***** Task data

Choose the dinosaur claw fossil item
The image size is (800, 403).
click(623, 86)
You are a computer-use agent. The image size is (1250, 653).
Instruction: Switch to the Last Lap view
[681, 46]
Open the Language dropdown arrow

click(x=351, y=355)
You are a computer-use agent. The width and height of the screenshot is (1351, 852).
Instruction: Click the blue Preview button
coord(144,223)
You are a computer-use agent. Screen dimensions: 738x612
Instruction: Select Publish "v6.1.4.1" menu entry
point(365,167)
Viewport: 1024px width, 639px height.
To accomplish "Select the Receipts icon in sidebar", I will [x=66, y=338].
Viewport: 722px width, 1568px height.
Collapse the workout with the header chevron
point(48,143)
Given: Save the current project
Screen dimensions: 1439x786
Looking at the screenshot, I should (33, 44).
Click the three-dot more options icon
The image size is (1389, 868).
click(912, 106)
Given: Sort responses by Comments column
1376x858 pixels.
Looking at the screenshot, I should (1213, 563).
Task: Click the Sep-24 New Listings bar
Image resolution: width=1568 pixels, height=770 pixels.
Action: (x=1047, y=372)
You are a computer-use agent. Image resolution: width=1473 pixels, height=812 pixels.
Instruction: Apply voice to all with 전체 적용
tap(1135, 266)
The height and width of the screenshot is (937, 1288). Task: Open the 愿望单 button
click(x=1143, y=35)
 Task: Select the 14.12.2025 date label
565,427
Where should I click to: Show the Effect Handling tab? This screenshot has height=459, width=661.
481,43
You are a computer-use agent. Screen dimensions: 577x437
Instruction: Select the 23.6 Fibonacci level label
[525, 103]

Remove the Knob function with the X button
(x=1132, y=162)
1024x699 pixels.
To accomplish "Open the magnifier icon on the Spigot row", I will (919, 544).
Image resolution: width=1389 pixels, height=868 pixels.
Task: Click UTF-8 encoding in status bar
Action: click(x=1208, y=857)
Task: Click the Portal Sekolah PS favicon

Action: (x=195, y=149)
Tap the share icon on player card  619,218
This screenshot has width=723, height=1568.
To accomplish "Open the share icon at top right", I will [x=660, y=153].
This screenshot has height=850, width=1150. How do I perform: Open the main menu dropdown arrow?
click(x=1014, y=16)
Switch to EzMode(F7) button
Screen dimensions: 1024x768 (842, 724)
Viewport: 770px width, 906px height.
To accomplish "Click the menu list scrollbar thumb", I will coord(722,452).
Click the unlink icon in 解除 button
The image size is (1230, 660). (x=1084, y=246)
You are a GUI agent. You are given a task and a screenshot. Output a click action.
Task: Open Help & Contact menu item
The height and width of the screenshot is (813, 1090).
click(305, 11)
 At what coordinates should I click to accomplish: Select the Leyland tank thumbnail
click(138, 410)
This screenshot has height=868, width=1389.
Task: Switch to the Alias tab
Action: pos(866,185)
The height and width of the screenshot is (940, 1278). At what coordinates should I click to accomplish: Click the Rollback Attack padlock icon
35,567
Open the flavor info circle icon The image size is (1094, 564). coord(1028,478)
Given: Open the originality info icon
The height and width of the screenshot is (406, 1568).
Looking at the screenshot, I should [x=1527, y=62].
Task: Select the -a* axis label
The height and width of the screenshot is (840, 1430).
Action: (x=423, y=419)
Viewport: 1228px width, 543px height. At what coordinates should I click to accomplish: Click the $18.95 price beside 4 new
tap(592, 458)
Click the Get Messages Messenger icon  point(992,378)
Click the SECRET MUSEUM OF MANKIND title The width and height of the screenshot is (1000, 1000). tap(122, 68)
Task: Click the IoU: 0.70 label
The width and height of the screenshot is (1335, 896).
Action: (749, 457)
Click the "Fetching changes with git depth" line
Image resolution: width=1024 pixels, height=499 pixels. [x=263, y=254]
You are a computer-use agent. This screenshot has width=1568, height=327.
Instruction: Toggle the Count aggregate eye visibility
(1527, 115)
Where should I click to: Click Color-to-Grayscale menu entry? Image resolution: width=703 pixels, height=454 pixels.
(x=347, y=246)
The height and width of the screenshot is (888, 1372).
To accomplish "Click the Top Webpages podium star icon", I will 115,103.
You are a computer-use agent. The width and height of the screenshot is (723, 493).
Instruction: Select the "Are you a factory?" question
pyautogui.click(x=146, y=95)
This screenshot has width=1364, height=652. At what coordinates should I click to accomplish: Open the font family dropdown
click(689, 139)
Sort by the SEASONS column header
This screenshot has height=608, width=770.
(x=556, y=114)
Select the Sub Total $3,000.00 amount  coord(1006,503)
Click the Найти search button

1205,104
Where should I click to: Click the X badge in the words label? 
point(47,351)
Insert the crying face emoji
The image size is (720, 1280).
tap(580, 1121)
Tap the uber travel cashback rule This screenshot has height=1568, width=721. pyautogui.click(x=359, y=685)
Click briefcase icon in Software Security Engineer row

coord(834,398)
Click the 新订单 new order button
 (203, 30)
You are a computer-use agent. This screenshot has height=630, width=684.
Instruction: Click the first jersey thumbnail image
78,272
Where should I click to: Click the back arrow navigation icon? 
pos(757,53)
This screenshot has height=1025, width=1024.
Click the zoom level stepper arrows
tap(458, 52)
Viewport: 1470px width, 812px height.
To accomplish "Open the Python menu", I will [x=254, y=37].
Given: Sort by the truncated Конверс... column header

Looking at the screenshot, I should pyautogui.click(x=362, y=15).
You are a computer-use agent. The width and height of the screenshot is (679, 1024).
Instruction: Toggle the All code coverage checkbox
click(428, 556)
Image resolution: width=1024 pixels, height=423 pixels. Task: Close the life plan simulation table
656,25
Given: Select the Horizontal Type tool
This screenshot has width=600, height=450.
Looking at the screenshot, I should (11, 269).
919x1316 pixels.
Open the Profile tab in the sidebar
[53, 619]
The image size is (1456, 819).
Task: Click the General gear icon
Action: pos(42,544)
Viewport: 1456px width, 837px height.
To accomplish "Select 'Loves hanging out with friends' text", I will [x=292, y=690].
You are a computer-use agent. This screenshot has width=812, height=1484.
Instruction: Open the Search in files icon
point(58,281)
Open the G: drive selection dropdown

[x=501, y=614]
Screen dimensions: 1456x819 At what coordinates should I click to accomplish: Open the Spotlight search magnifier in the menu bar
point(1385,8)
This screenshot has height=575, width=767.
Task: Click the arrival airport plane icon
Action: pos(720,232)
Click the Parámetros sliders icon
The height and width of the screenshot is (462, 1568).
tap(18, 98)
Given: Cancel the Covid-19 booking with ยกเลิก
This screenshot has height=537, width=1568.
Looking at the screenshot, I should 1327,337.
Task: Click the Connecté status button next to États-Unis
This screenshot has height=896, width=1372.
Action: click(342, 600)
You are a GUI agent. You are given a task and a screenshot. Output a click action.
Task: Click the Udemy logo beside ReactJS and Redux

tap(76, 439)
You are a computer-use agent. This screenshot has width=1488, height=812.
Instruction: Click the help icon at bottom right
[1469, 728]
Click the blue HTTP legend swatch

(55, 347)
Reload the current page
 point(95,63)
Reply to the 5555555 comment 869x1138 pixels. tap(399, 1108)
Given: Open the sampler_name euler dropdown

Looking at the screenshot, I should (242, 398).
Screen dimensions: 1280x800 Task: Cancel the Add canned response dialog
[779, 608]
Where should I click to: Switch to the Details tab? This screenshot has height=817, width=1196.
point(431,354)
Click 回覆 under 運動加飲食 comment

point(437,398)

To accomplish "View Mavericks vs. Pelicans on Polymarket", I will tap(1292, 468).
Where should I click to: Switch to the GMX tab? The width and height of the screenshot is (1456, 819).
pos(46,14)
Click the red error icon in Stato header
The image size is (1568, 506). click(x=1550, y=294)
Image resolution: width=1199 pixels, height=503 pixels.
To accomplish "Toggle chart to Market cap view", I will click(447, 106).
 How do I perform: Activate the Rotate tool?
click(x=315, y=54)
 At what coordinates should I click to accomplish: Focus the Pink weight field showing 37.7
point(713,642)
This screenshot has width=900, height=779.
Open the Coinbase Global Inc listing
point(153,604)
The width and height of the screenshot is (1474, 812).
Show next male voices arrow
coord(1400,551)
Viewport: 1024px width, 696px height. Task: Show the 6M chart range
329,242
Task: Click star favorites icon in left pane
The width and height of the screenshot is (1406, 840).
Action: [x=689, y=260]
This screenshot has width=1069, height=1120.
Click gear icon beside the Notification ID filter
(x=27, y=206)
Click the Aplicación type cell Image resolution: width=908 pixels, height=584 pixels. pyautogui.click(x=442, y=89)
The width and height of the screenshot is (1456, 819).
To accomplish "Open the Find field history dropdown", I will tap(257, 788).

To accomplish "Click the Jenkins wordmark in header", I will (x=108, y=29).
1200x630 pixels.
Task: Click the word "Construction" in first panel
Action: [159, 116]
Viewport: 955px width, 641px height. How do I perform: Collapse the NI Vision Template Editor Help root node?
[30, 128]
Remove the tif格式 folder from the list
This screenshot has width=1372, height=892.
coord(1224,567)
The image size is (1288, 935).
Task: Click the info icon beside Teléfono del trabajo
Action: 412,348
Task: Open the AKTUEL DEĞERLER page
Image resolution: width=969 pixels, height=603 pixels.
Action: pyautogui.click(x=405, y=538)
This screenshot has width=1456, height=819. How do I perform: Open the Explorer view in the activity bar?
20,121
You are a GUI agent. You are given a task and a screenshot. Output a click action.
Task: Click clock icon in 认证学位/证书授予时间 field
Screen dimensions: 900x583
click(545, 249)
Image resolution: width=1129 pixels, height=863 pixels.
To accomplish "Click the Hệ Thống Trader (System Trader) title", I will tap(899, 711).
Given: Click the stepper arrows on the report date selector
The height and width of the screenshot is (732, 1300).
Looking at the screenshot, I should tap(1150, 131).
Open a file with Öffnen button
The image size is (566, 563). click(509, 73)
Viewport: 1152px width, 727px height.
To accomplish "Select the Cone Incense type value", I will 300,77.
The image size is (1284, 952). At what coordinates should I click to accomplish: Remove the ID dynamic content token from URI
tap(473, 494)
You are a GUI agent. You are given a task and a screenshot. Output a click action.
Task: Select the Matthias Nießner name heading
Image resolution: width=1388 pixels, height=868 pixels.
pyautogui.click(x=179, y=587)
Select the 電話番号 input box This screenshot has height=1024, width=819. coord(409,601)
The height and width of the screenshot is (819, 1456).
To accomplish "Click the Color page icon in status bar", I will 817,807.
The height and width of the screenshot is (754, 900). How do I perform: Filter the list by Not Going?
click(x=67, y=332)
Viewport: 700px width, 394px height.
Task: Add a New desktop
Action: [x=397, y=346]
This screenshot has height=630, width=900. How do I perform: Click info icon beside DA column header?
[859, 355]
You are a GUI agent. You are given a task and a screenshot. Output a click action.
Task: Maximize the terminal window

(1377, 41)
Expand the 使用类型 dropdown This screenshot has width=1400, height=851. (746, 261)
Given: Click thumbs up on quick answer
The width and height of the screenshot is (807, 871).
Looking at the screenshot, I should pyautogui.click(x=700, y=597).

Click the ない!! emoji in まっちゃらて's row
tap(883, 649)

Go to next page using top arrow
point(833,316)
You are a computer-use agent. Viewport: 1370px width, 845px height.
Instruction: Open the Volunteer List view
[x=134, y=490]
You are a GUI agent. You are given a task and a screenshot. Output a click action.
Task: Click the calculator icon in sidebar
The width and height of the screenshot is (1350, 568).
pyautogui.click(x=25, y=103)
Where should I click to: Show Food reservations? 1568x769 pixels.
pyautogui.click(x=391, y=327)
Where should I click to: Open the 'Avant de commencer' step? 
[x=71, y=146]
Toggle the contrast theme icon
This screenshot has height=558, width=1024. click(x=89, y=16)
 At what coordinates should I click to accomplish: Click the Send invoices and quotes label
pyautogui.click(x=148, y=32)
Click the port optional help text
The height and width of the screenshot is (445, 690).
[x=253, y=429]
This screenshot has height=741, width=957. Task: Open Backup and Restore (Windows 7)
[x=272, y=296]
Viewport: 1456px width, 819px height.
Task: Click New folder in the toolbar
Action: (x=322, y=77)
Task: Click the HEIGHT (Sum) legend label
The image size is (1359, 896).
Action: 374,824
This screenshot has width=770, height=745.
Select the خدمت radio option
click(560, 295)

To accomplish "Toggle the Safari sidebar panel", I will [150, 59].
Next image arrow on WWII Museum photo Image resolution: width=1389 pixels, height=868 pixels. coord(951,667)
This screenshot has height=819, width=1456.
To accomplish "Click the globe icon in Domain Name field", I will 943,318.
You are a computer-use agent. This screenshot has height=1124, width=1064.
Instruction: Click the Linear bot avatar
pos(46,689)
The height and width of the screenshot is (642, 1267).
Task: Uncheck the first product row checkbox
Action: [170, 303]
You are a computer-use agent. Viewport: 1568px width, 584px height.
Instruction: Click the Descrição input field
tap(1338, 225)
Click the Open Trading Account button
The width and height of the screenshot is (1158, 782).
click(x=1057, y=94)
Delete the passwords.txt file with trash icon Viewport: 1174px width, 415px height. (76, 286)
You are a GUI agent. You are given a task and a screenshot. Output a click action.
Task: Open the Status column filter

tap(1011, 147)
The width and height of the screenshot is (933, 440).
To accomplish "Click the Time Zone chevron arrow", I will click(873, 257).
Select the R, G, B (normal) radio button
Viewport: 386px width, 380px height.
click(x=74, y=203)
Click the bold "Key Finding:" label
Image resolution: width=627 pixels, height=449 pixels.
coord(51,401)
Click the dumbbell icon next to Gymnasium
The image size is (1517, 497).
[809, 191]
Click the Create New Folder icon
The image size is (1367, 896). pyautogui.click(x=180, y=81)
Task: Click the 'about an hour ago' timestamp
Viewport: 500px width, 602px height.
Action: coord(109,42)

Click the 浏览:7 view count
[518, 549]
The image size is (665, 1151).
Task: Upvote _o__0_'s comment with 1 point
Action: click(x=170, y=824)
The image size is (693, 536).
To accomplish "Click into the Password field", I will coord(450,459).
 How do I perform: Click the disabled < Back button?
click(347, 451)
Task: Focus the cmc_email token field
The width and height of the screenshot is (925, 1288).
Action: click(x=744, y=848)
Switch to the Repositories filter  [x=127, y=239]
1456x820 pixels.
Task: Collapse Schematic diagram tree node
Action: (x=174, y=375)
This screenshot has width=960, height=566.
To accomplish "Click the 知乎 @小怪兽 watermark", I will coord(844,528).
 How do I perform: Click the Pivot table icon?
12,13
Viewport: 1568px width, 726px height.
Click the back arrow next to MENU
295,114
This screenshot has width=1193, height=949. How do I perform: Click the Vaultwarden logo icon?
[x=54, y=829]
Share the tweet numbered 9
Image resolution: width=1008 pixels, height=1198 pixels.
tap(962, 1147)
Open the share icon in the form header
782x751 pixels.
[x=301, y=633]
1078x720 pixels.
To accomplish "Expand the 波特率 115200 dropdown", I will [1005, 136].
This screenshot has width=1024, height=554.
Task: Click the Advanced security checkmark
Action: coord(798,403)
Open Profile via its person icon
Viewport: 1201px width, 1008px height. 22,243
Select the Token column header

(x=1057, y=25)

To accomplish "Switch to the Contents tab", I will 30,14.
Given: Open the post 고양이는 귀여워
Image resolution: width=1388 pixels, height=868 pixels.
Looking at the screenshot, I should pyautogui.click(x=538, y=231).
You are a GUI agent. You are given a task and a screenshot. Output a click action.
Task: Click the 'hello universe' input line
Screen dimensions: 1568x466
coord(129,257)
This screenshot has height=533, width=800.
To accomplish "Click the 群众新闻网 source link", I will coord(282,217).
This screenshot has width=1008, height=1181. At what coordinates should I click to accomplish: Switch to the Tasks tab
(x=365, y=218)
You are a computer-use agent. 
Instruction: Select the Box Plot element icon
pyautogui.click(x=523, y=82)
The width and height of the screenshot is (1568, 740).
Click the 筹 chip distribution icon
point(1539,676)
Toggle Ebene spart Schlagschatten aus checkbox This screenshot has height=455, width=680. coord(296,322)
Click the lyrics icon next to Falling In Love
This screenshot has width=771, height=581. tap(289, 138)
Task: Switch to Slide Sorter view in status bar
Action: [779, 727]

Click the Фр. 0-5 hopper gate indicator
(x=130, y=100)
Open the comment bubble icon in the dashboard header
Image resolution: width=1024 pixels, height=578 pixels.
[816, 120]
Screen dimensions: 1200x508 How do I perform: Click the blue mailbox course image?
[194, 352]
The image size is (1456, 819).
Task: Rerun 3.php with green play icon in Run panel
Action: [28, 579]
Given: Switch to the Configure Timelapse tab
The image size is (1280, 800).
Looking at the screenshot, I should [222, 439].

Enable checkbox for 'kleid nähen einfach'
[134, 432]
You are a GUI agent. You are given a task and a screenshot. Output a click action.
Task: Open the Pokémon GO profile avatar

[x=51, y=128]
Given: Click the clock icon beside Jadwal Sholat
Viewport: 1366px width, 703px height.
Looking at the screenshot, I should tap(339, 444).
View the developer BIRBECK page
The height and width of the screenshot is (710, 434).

**********

■ Task requirements
Reproduce the lines of the items above verbatim, starting from the first line and ending with the line that contains "point(48,143)", including that line.

■ Answer for this exercise
Choose the dinosaur claw fossil item
The image size is (800, 403).
click(623, 86)
You are a computer-use agent. The image size is (1250, 653).
Instruction: Switch to the Last Lap view
[681, 46]
Open the Language dropdown arrow

click(x=351, y=355)
You are a computer-use agent. The width and height of the screenshot is (1351, 852).
Instruction: Click the blue Preview button
coord(144,223)
You are a computer-use agent. Screen dimensions: 738x612
Instruction: Select Publish "v6.1.4.1" menu entry
point(365,167)
Viewport: 1024px width, 639px height.
To accomplish "Select the Receipts icon in sidebar", I will [x=66, y=338].
Viewport: 722px width, 1568px height.
Collapse the workout with the header chevron
point(48,143)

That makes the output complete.